When I heard the interview on this album, I first became sceptic. ''The most fun recording sessions since Awake'' - they were so much fun Kevin Moore left. ''This album has.. balls'' - again more metal? On this record, there IS more metal than on previous ''Octavarium'', especially the preview songs ''Constant Motion'' and ''The Dark Eternal Night'' show Dream Theater going heavier than ever before. That means Petrucci shreds and plays heavy riffs, Rudess is in the background, and you can hear Myung's bass (as often mentioned, that is actually rare), LaBrie does the moves like on ''Awake'', and Portnoy adds some hammering on his drum kit. This is not bad at all, yet there songs lack originality. The attempt to reach it with the piano solo in ''The Dark Eternal Night'' seems so out of place. Also, so much remembers me of the old days of Metallica. Not bad, but heard more than enough.

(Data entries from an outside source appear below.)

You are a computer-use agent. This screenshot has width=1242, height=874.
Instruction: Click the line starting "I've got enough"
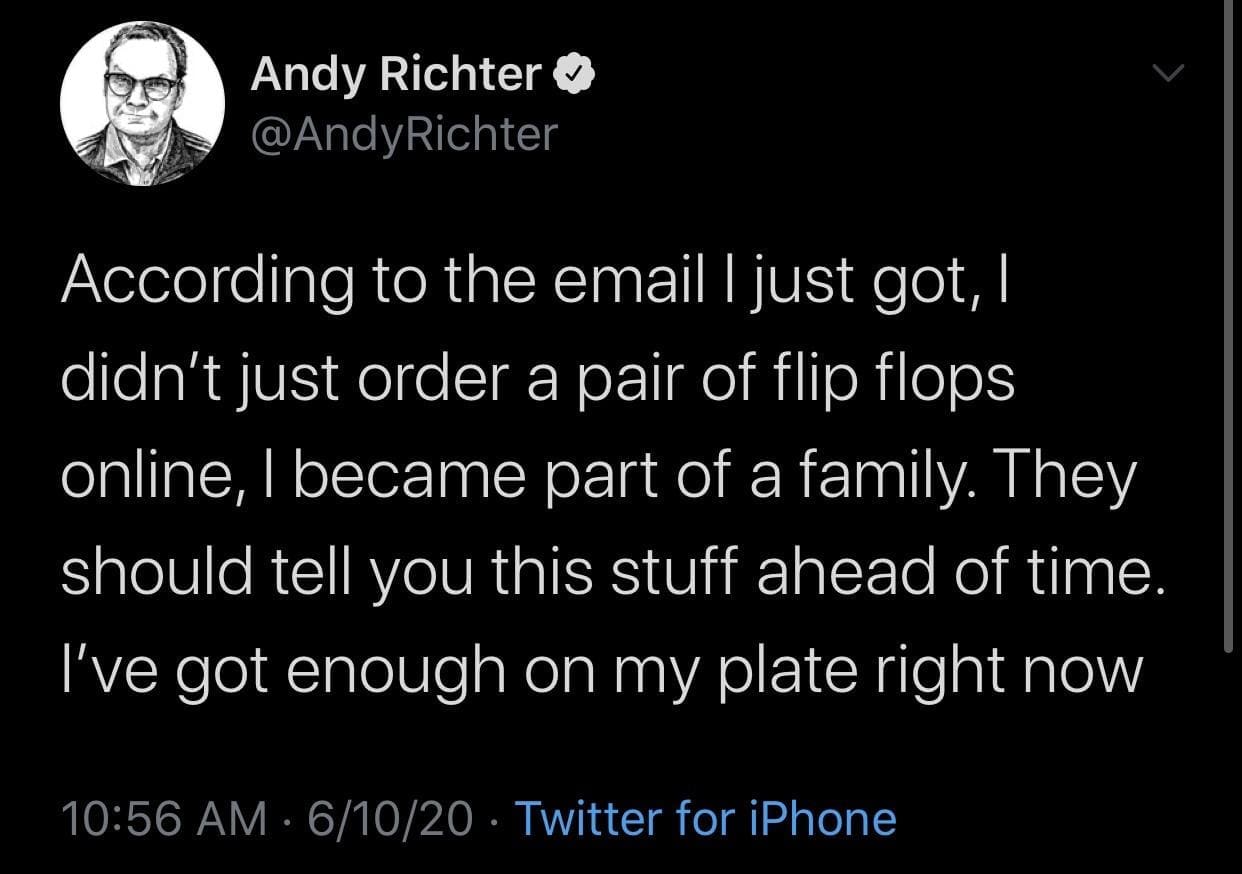[x=601, y=670]
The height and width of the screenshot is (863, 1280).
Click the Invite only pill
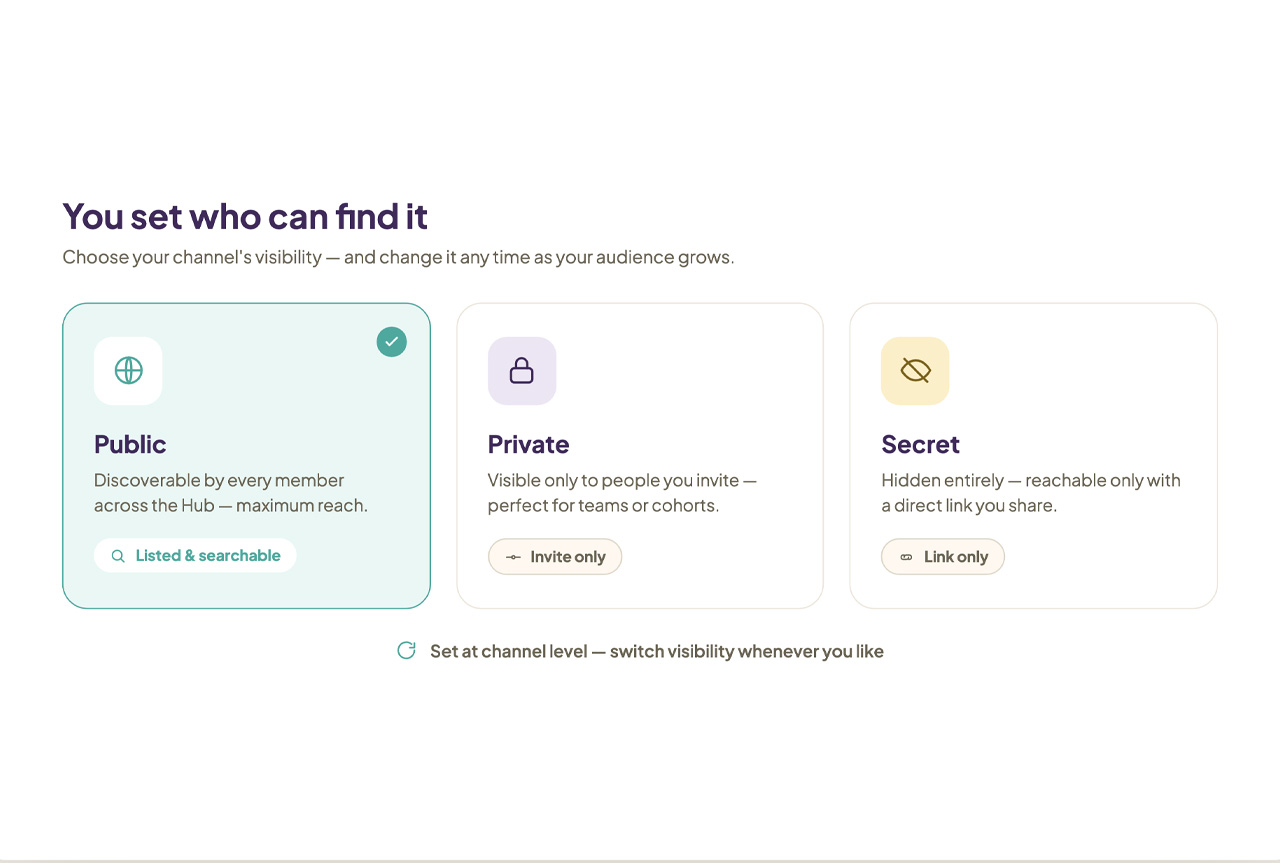pyautogui.click(x=555, y=557)
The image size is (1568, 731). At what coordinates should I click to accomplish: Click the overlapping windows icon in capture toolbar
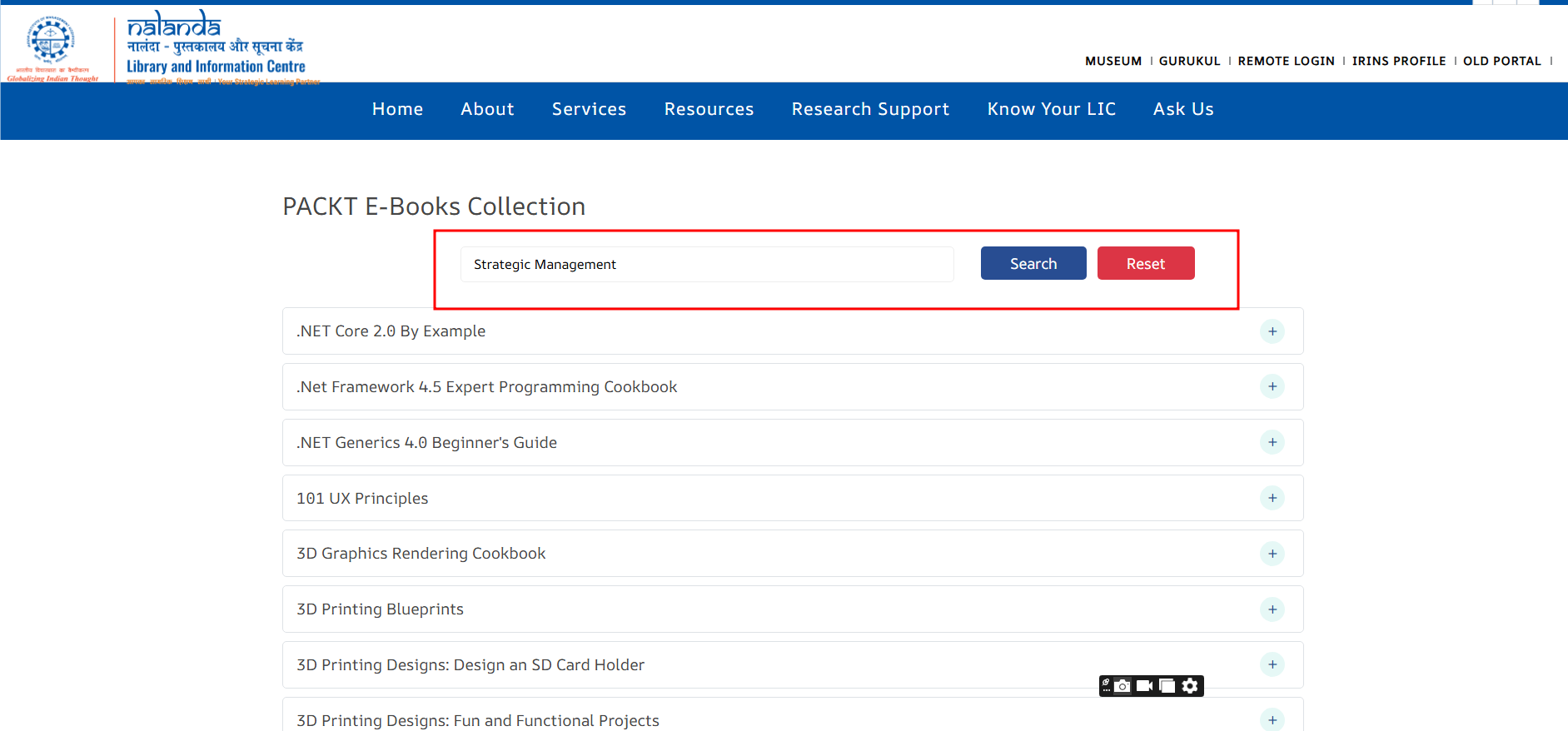[x=1167, y=686]
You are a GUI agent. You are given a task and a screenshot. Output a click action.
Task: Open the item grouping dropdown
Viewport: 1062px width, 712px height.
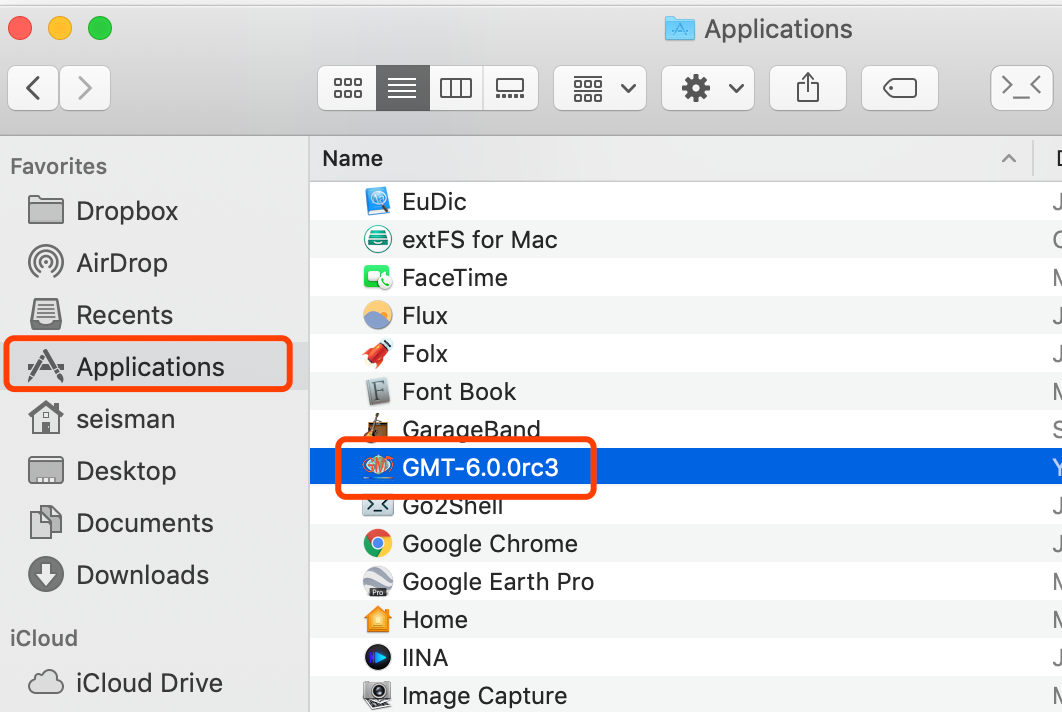(x=600, y=88)
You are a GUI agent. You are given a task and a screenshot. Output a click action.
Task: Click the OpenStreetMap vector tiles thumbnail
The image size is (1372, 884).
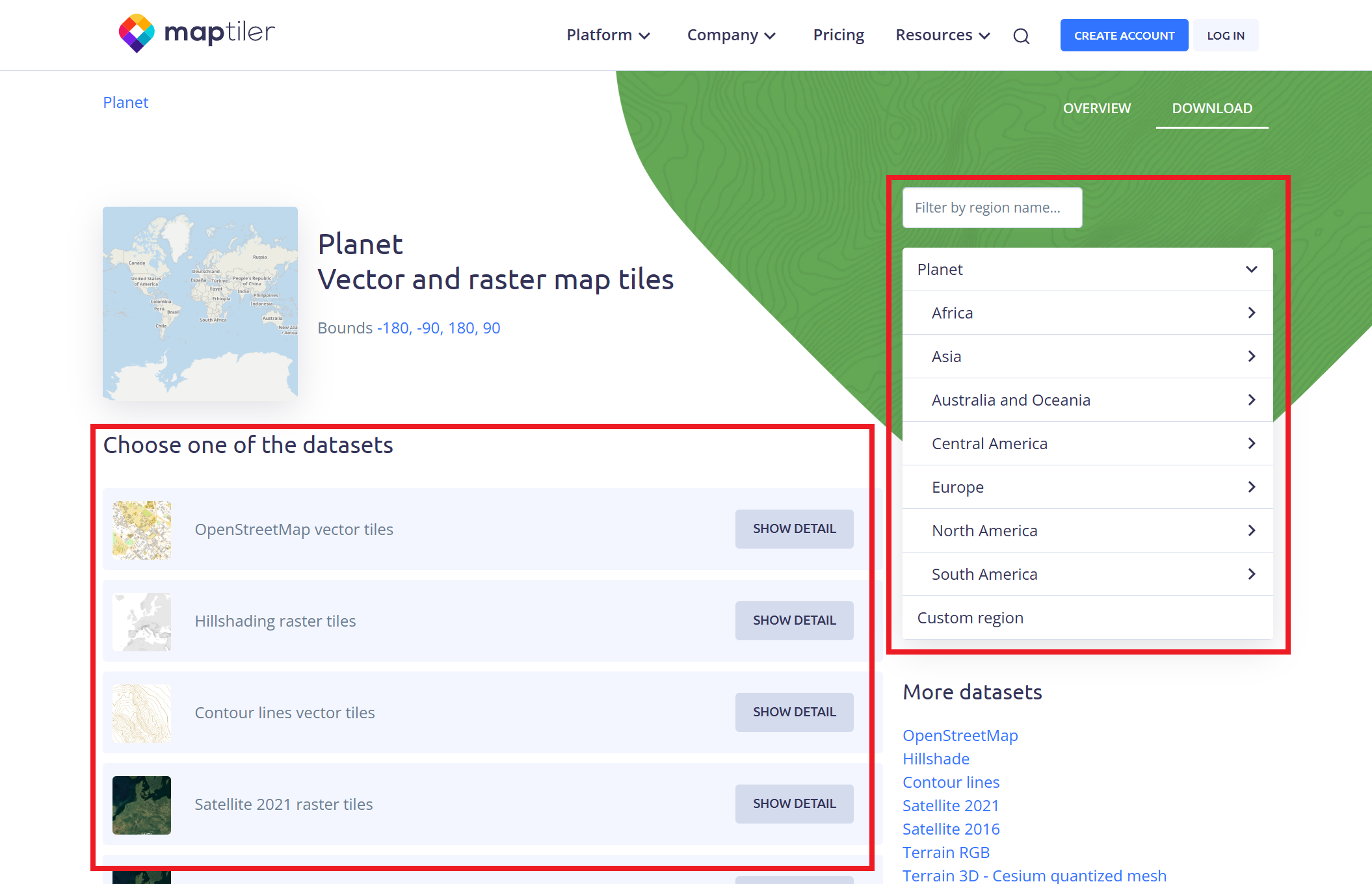click(142, 530)
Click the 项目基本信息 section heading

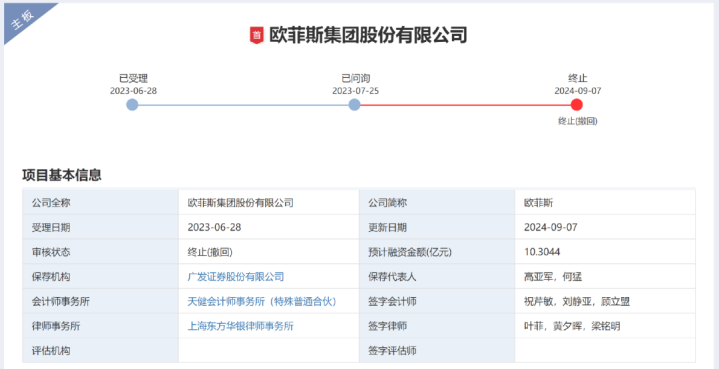click(62, 175)
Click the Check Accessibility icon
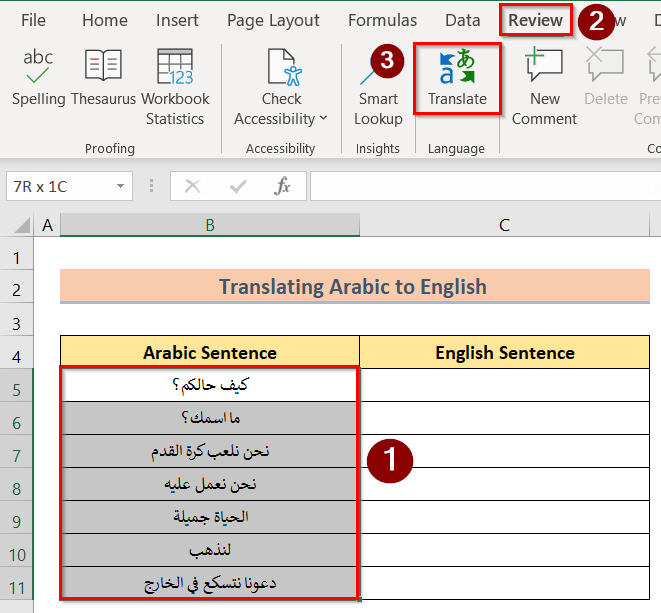 click(285, 67)
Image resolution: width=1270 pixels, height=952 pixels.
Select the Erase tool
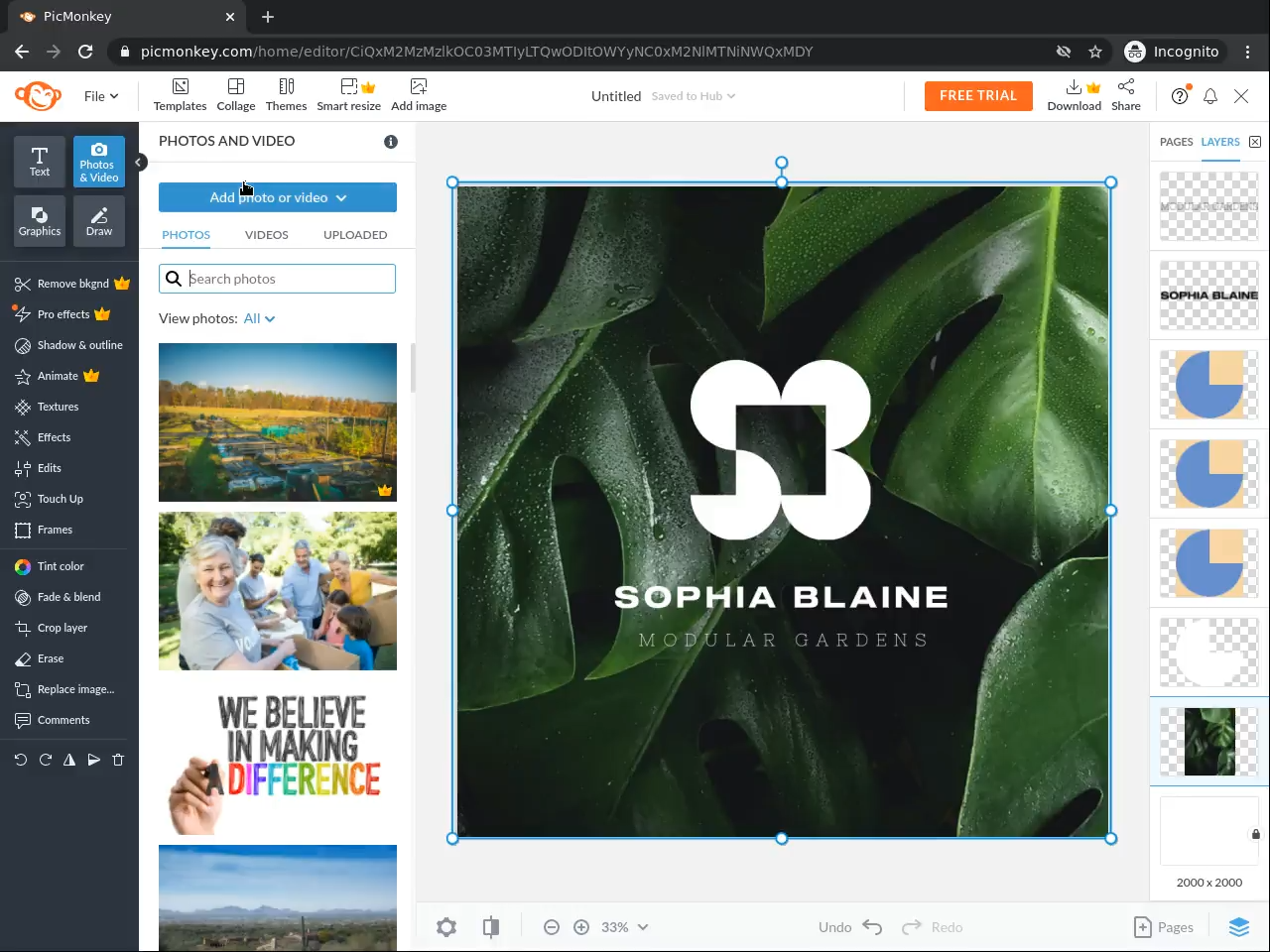click(x=50, y=658)
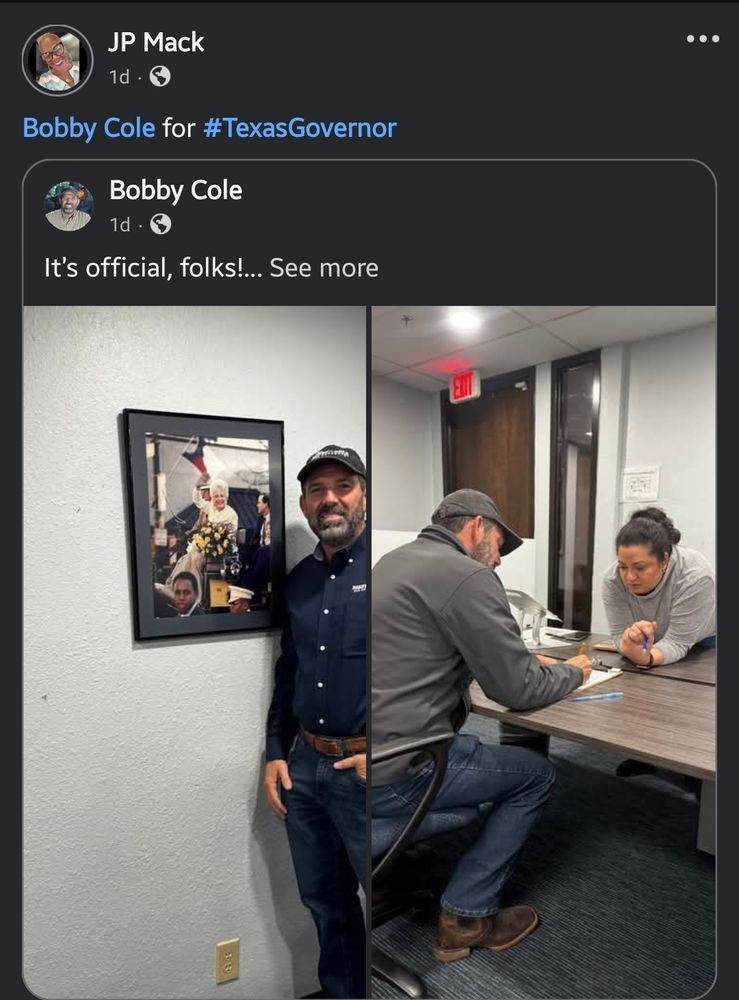This screenshot has height=1000, width=739.
Task: Expand the post text with "See more"
Action: tap(323, 268)
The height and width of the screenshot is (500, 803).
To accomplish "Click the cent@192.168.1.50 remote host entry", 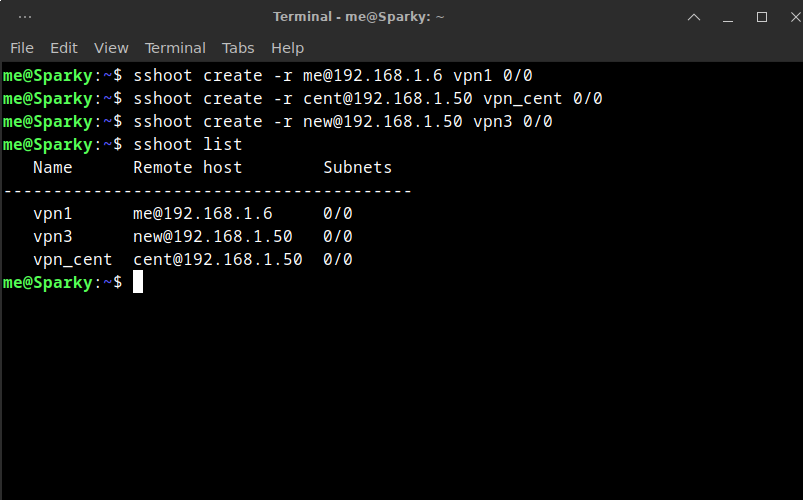I will click(x=217, y=260).
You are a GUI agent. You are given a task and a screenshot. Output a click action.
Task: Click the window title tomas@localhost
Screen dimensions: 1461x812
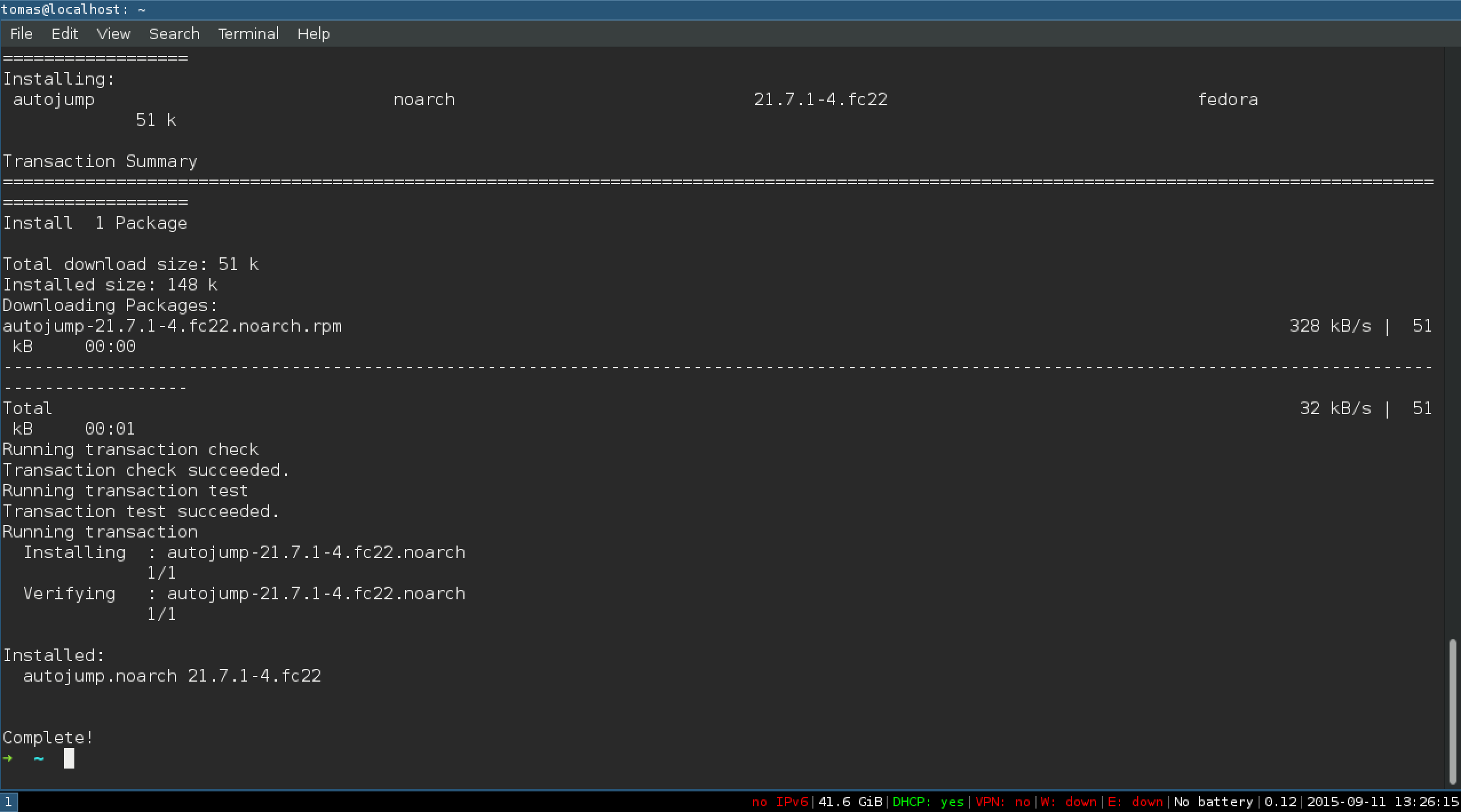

The long track ''In the Presence of Enemies'' was, for some obscure reason, divided with one part at the beginning, the other in the end. To judge it as one track is not easy, because it consists of many different sections. Sounds good so far, yet I find myself thinking that most is a recital of other songs. I had moments like ''isn't this from The Glass Prison? Oh, Fatal Tragedy!'' It's like they placed the bricks of the previous albums in a different order. LaBrie however adds some more emotional moments to the mechanical formula.

With ''Forsaken'', we have a perfect ''make a video to it''-track. Less complex, more single oriented, catchy melodies. Nice at first, after some listens I felt like skipping.

''Repentance'' continues the AA suite of Portnoy. On opposite to the previous parts, here we have nearly psychedelic guitars, which carry the song over some calm vocals and spoken words-samples. It would have made a very good song, if it was not too long. To hear the same 5 notes in some variations repeated for 10 minutes I find really annoying. Enough material for 5 minutes, but over this time, it becomes repetitive. However, I like this new direction. If the band finds out how to use the element right, I see a promising future.

''Prophets of War'' and ''The Ministry of Lost Souls'' suffer the afore mentioned problem of promising melodies flowing into something more or less pointless. While ''Prophets of War'' at the same time lacks originality, ''The Ministry of Lost Souls'' has the most beautiful melody of the album in its first part. Why does a song as emotional as this have to turn into some fast and chaotic playing?

As a sum-up, the instrumental playing is as high-quality as always. for me, often it becomes too much a show-off than a song. Demonstrations of virtuosity do not really have to be in every second of a song for me. Also, some of Rudess' keyboard sounds seem too synthetic and do not fit the music. It is not my taste, how this synth brass (I guess) is used in every song, sometimes disturbing even. LaBrie seems to have lost some abilities, as he does not make an effort to hit the high notes, I suppose this range-problem is due to his age. Call this album usual and sometimes lacking in innovation and originality, this is it for me. You clearly do not miss a lot if you avoid buying this.

However, I recommend you to read some other reviews, to gain a clear view of the music. Behind all felt criticism, add the words 'in my opinion', as some people are nealry euphoric, other extremly disapoointed. The best really is to listen to some samples to decide in which category you belong. For me, only collectors and true fans should spend their money on it. That all, make it two stars: for collectros/fans only.